In the Assembly election of 2017, nearly 65% of registered voters cast a vote. Put another way, over one-third of registered voters couldn’t be bothered voting.
I often wonder what these people do during polling day. Do they spend the entire time learning tap-dancing, or performing brain surgery, or slouched in front of the TV scratching themselves and breaking wind?
At the Epsom Derby on 4 June 1913, the suffragette Emily Davison stepped in front of King George V’s horse and was killed. Prior to that she had been jailed 10 times and force-fed 101 times. To say that this woman believed in the importance of having a vote would be to understate on a grand scale.
Twenty-two countries make voting mandatory. They include Belgium, Brazil, Greece and Australia. Why? Because they see voting as a social duty, just as sending your children to school or paying your taxes is a civic duty. If we made school-going or tax-paying voluntary, human nature being what it is, we’d have an ignorant and chaotic society.

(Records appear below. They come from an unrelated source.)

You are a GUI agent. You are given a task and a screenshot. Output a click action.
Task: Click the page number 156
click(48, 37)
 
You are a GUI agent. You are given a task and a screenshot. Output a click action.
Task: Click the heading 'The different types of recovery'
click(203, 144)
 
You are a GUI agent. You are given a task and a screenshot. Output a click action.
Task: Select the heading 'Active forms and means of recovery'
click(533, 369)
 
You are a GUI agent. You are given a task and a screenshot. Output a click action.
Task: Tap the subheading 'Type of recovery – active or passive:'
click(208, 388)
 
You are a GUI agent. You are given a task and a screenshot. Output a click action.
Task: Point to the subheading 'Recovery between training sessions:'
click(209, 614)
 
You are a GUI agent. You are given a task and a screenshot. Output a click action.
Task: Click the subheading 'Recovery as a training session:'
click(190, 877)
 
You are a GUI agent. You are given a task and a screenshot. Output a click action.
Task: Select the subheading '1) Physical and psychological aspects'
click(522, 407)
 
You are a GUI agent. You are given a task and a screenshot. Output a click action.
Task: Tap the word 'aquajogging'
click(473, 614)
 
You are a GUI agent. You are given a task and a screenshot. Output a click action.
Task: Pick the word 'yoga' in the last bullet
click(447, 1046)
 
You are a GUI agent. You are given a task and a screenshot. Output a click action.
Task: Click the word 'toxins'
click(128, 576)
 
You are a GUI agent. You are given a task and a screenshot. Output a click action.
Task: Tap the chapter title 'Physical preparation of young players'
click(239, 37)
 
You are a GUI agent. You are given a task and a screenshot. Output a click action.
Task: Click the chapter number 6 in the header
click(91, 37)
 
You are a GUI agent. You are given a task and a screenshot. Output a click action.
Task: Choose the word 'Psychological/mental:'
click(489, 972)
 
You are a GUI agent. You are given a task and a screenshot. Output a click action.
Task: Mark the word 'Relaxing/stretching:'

So a week from today, ask yourself not are you feeling lucky (punk), but are you sufficiently concerned about who governs you, that you think it’s worth the fifteen or twenty minutes it’d take to get down to the polling centre and cast your vote. In my judgement and without exaggeration, next Thursday could mark a key date in Irish history.
And no, we don’t get the politicians we vote for, not in all cases anyway. We get the politicians that couch-potato wind-breakers land us with.